> ABOUT THIS EXERCISE: Reproduce without alteration the part of the data that opens with the line containing "coordinates (78, 455)." and closes with the line containing "Looking at the image, I should click on (1139, 1029).", with both of those lines included.

--------

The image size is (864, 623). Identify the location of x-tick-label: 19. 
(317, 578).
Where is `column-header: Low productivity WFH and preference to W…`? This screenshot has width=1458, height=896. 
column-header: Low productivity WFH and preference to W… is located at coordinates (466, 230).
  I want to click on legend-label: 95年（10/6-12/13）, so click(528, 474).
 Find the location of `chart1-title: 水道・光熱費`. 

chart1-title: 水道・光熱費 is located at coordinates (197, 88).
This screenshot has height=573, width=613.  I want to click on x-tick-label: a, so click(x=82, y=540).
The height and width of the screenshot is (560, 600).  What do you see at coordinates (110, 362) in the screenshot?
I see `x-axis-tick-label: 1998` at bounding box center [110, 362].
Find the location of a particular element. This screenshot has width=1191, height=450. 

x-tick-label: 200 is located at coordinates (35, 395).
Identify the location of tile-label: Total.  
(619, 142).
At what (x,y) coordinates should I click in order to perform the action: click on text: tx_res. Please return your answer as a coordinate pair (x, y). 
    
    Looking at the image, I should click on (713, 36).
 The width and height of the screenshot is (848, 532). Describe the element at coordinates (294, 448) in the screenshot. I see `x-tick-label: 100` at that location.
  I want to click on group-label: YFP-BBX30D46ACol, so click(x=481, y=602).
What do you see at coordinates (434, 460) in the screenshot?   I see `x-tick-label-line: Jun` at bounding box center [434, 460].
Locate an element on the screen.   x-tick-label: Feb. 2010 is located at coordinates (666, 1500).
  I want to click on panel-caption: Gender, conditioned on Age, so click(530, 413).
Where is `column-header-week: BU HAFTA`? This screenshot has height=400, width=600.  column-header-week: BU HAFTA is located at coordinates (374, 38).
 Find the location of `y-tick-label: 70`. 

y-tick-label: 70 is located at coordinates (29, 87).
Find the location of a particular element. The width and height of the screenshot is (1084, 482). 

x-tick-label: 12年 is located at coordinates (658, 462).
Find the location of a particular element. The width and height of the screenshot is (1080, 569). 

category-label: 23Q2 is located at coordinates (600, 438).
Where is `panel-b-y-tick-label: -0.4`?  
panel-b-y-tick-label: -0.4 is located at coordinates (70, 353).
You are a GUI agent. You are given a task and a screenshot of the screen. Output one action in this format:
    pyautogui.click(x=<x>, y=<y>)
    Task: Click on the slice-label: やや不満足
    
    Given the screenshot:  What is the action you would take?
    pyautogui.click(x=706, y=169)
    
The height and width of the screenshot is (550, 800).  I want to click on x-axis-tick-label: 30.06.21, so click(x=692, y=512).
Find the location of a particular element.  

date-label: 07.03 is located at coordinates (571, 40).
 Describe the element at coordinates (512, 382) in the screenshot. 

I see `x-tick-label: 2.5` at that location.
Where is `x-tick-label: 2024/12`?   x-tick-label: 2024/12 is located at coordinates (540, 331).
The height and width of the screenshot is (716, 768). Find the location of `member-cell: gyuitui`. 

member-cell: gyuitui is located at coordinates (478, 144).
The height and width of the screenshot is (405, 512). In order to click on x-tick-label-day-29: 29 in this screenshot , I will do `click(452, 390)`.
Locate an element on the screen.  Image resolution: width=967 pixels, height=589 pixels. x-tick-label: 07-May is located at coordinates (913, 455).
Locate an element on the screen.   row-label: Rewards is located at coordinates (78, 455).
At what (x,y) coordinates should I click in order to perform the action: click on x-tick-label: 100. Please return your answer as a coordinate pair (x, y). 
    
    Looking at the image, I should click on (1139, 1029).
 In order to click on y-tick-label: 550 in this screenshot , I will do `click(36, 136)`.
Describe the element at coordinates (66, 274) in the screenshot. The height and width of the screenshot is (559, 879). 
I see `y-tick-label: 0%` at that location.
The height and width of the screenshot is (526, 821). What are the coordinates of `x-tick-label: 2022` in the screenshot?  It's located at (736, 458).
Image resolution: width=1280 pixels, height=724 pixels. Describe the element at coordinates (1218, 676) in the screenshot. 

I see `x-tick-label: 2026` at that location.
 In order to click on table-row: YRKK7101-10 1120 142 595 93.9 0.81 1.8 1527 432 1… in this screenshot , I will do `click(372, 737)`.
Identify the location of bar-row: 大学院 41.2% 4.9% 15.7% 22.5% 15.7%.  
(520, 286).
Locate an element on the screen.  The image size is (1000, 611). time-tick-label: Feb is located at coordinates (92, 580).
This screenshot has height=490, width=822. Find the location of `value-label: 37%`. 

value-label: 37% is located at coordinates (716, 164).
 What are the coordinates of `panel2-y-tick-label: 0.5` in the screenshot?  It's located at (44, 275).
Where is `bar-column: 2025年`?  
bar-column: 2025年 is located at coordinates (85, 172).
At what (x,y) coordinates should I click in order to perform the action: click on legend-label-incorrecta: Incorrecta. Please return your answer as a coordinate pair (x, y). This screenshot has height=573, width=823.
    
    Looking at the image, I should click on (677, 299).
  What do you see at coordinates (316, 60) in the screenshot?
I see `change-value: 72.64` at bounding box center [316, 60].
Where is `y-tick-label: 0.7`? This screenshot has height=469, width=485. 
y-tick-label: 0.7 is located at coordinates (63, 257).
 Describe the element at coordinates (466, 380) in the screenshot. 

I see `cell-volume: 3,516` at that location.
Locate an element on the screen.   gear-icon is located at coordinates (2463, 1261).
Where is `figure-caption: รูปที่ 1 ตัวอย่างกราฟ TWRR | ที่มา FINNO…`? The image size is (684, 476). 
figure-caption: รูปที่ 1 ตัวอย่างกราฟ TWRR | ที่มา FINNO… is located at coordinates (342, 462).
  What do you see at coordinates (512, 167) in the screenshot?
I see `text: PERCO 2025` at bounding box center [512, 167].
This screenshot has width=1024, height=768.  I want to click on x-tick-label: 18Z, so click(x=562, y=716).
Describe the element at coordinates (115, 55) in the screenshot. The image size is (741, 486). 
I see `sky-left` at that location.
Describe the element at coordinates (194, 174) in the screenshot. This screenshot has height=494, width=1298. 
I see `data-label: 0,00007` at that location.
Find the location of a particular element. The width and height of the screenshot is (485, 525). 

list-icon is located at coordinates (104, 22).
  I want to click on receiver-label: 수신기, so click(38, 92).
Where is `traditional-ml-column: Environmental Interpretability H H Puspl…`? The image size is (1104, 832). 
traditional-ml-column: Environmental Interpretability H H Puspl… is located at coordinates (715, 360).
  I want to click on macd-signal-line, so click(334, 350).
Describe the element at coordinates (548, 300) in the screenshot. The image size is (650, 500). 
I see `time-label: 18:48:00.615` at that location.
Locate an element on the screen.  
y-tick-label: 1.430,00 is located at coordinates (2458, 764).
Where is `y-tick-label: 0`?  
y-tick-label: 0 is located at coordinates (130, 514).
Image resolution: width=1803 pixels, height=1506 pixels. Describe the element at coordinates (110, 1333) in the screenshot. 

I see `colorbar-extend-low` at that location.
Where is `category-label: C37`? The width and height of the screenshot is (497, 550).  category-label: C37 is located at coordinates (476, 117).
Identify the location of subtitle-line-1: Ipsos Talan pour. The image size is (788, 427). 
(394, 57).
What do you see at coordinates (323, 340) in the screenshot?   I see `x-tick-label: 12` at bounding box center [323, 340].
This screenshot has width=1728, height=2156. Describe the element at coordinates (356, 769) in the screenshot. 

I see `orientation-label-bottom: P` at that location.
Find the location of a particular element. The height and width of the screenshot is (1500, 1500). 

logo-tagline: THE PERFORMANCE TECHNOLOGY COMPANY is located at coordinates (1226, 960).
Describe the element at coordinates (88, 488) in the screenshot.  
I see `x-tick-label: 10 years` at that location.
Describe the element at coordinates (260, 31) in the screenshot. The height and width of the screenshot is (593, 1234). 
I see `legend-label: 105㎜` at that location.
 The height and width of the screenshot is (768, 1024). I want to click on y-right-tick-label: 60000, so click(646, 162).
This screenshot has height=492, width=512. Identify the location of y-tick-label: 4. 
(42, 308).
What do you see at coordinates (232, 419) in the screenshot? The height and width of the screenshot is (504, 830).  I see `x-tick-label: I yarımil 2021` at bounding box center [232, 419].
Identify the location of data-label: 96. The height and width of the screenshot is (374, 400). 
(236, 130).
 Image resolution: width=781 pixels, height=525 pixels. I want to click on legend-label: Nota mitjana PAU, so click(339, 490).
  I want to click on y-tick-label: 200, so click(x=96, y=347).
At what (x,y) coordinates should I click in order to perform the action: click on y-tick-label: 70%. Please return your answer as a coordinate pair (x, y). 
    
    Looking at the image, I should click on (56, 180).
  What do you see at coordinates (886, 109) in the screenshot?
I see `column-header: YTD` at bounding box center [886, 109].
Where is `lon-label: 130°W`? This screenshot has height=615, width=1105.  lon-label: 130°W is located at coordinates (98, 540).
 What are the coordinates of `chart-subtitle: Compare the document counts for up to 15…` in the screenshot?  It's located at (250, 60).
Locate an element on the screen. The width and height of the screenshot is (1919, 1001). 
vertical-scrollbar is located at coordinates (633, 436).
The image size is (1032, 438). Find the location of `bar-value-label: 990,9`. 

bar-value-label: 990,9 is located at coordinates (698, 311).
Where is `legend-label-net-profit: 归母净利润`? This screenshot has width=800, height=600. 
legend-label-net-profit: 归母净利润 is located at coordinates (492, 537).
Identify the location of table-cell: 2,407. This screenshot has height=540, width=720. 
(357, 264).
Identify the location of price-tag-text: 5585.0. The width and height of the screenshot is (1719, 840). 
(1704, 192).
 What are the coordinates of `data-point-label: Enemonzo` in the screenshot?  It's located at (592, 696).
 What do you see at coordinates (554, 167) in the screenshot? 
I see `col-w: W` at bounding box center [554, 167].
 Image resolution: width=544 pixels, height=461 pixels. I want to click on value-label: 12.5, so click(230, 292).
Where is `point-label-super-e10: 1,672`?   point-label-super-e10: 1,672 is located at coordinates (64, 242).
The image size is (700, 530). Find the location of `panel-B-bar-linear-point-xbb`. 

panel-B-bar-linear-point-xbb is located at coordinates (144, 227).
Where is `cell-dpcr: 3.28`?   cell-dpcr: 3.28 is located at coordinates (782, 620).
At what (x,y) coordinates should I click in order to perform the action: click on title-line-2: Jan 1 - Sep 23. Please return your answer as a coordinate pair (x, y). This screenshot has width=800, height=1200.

--------

> TASK ANSWER:
Locate an element on the screen.   row-label: Rewards is located at coordinates (78, 455).
At what (x,y) coordinates should I click in order to perform the action: click on x-tick-label: 100. Please return your answer as a coordinate pair (x, y). 
    
    Looking at the image, I should click on (1139, 1029).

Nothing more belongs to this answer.